Prior art structures employ tools for each individual draw. In some instances, the case needs to be washed and annealed in order to maintain a sufficient degree of pliability for the next successive draw. The time element can be critical in going from draw to draw. Depending upon the number of draws necessary and the treatment between draws, it can take several weeks to complete a particular work piece.
The specific process typically utilized in the prior art passes parts in what is known as a common pass line. In such a methodology, all the presses are in the same horizontal plane. All the tooling has to be in that horizontal plane, and the work pieces are inserted into the draw tool and extracted from the draw tool from the same surface. Such methodology substantially effects drawing the work piece twice because the metal passes twice over the surfaces that actually effect deformation. Such a process can reduce quality by deforming the work piece to push back out a tool. By doing so, a geometry change can occur.
As was previously discussed, time can be an important factor. In one application of such a methodology, a period of time of 45 minutes between draws can be excessive. There is a natural tendency to allow a quantity of work pieces to build up at one machine before they are passed to the next machine. Similarly, because of break time and shift changes, parts may sit unattended for in excess of 45 minutes.
It is to these dictates and shortcomings of the prior art that the present invention is directed. It includes apparatus and methods for sequentially forming a plurality of thin metallic skin structures which solve problems in the prior art.
The present invention focuses upon both apparatus and methods. It includes apparatus for forming a plurality of enclosures having thin metallic walls. Such enclosures are formed by sequencing a plurality of blanks through progressive die stations. The apparatus includes a forming assembly which has a plurality of die stations spaced along an axis. The stations are stepped serially farther away from the axis in a direction perpendicular to the direction of movement of the blanks along the axis. The stations serve to progressively form the blanks as they are sequentially transferred in the direction of movement along the axis and from one station to another. A transfer assembly mounts a plurality of gripping means for gripping the blanks to transfer them from one station to the next. Such gripping means are spaced from each other along the axis and are serially stepped away from the axis at distances substantially the same as are the die stations. Actuator means to effect movement of the transfer assembly reciprocally in directions generally parallel to the axis are provided. The actuator means move the transfer assembly between a first axial position, in which the gripping means are registered with corresponding die stations, and a second axial position, in which each gripping means is registered with a die station adjacent the station with which it is registered when the transfer assembly is in its first position, advanced in a direction of movement from the first position. Also provided is a ram which moves the transfer assembly between a first stepped position in which the gripping means are withdrawn from the die stations, and a second stepped position, in which the gripping means engage blanks at the die stations.
The actuator means by which the transfer assembly is moved between its first and second axial positions can be pneumatic in nature. By employing a system so constructed, the transfer assembly can be efficiently moved between its first and second axial positions.
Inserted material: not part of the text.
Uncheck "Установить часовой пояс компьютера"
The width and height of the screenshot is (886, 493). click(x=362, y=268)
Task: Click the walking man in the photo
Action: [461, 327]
Similarly, pneumatic means can be provided to operate the ram in moving the transfer assembly between the first stepped position and the second stepped position. Again, it has been found that such a ram can be optimally operated to accomplish its intended goals.
The present invention is thus an improved apparatus and method for forming multiple metallic enclosures from blanks. More specific features and advantages obtained in view of those features will become apparent with reference to the appended DETAILED DESCRIPTION OF THE INVENTION, appended claims and accompanying drawing figures.
Referring now to the drawing figures wherein like reference numerals denote like elements throughout the several views,
Each die station 30 mounts a tool 32 which, when work pieces 28 are successively processed through from station to station, the shape of a work piece will be progressively more conformed to an intended shape and size. As seen in
The figures also illustrate a transfer assembly 36 which mounts a pair of gripping fingers 38 and a die structure corresponding to a tool at a die station 30. It is the cooperation of the tool 32 and its corresponding die 34 which effects processing of a work piece 28 at a particular station 30. As will be seen in the figures, the finger gripping means 38 corresponding to a particular die station 30 are stepped from an adjacent station in an amount similar to the distance at which the die stations 30 are stepped from the axis 26.
The gripping means structures are positioned on a platen 40. The platen 40 is carried by a series of telescoping mounts 42 which allow for the transfer assembly 36 to move from a position wherein the gripping means is withdrawn from engagement of the corresponding tool, to another position wherein the gripping means engage a corresponding tool to effect sequential formation of the work pieces 28. A ram 44 is provided to mount the transfer assembly 36 for movement between the first, withdrawn position, and the second, extended position.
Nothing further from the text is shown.